Clemenza's herb-roasted guinea hen is served up with grilled zucchini and balsamic, with saffron herb-roasted potatoes. "I love this guy," says Cimarusti, impressed that Clemenza has served up something so elegant. Kind of a backhanded "because you're such a fat dude" compliment, but Clemenza takes no offence. All of the judges think it's a little overseasoned, but he still gets five stars. Again, Cimarusti gives him just one. I guess he's the Simon Cowell of the judges table.

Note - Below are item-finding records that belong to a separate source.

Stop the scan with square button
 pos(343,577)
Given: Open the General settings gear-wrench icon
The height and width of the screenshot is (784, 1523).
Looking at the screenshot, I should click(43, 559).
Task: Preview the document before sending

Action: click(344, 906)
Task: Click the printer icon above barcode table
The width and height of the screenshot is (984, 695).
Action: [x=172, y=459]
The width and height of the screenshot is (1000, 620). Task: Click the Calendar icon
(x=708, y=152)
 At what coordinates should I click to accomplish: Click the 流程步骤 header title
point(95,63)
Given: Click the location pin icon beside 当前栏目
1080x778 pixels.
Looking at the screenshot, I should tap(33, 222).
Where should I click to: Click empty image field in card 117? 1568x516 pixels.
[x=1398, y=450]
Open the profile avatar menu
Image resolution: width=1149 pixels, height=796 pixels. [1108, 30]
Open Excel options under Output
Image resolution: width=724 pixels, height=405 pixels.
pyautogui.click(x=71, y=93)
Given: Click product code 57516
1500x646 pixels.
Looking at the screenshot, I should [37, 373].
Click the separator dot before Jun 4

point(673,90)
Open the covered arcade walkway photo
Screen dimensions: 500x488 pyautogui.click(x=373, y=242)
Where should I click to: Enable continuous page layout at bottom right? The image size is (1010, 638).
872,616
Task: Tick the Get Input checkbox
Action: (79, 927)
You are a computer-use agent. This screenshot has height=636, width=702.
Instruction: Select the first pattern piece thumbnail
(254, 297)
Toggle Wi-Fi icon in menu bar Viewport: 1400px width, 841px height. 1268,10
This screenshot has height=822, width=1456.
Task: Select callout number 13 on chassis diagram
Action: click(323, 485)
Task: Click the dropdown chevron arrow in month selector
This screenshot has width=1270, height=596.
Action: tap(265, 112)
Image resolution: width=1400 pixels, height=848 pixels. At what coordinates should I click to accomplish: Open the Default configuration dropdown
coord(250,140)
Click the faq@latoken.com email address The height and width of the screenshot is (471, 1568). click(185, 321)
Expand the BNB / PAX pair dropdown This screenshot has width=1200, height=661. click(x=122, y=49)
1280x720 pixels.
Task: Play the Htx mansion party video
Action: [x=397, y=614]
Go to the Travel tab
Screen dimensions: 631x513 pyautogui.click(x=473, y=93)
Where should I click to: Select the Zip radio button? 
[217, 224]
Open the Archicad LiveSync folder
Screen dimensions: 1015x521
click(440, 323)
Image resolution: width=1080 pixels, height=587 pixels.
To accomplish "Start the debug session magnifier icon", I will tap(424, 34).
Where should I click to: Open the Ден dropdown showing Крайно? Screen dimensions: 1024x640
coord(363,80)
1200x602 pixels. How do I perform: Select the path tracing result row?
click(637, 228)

Turkey breast. Roshni submits a herb-stuffed roulotte with a celeriac and carrot slaw. The turkey's dry, and she gets only three stars. Kimmie's Cajun turkey-breast pasta is underseasoned, and she gets just three stars as well.
Veal chop. Dana's got a lemon-herb veal chop, and gets six points. Brian's "ethnic fusion veal chop" -- he says "good morning" in Italian and Spanish, which embarrasses the hell out of his team for some reason I'm not clear on -- impresses the judges, and he gets six stars.
Pork tenderloin. Ramsay asks Robyn if there were any ingredients she didn't want, and Robyn opts for honesty over common sense and says she hates beets. Ramsay points out that it's not a genius move to serve something to esteemed judges and tell them you hate what you had to cook with, so she makes it worse by saying, "I could have made more love to the beets." The judges give her a collective "meh" and award her three stars. So Patrick can give his team the lead by being slightly-better-than-worst-possible with his spice-rubbed pork tenderloin. He also brightly says he loved all the ingredients he had to work with. The judges like it, and he earns six stars, meaning Blue's got a big three-star lead going into the final dish.
That would be the lobster: Royce poached his whole in saffron and thyme. And a long hair. Oh, that wasn't supposed to be there! Blue team starts to groan. "It's not curly, so I'm pretty happy about that," says Keane. Ramsay quietly asks Royce what the fuck a hair was doing in there, and it's not like there's any good answer to that question. "Look at the size of that thing. It's bigger than Roshni," Ramsay says.
It gets worse, points out Cimarusti, because Royce also didn't remove the lobster's shit sac. So he gets three stars, but that's really because the judges had to each give him at least one.